Future developments should focus on three key aspects: first, integrating advanced object recognition models based on Transformer or Graph Convolutional Networks to enhance multi-target recognition under complex conditions. Transformer models offer strong global context modeling capabilities, which can enhance the system’s ability to recognize overlapping or partially occluded objects in cluttered port environments. Their attention mechanisms allow the system to weigh spatial dependencies across frames, improving accuracy in identifying cargo holds, structural edges, and dynamic targets such as grab buckets. Meanwhile, Graph Convolutional Networks (GCNs) are well-suited for relational modeling among multiple moving entities, enabling improved spatial reasoning in multi-unloader coordination scenarios.
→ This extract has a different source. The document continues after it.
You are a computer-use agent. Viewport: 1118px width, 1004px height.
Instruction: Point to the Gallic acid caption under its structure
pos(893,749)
However, these advanced architectures require significantly more memory and computation, which may exceed the capabilities of current embedded platforms. This trade-off necessitates the integration of lightweight model compression strategies, such as quantization or pruning, and may call for the use of dedicated edge AI chips or offloading inference tasks to centralized servers under 5G networks; Secondly, the adoption of edge computing and 5G communication modules can address the latency and bandwidth bottlenecks often encountered in multi-unloader collaborative tasks. By deploying lightweight computing nodes directly on or near the unloader, the system can perform real-time perception, collision prediction, and decision-making locally, reducing reliance on centralized servers and improving system responsiveness. The integration of 5G enables ultra-low latency data transmission and high-speed uplink/downlink throughput, allowing spatial coordinates, risk alerts, and operational status to be rapidly shared among different units. This capability is particularly critical when multiple unloaders operate in close proximity within a confined port environment, as it facilitates synchronized motion planning and conflict avoidance. Moreover, edge computing reduces data transmission costs and mitigates privacy concerns, making it more suitable for industrial-scale deployment.

Conclusion

This study presents a comprehensive framework for dynamic 3D coordinate system construction and safety optimization in ship unloader operations under complex port environments. By integrating LiDAR-based point cloud reconstruction, visual SLAM, and Voronoi skeleton recognition, the proposed system establishes a robust spatial reference adaptable to the unloader’s dynamic structure. Furthermore, a multi-modal sensing and risk prediction module is incorporated to achieve real-time collision avoidance and intelligent path planning. Experimental validations across laboratory and real port scenarios confirm the system’s strong performance, with mapping errors consistently under 6.1 cm, frame rates up to 20 FPS, and collision prediction accuracy reaching 91.2%. The system also maintained a low false alarm rate (< 5%) and short average response time (≤ 1.4 s). A seven-day field deployment further demonstrated its operational stability, with a false alarm rate limited to 4.4%. These results affirm the system’s potential for real-world applications in large-scale port machinery. Future work will focus on integrating deep learning-based multi-object detection models and digital twin simulation platforms to enhance remote coordination and safety resilience in automated unloading operations. To further improve real-world applicability, the system was designed with consideration for adverse environmental conditions such as fog or rain. Although extreme weather scenarios were not the focus of this study, future experiments will include tests under such conditions to fully evaluate sensing robustness.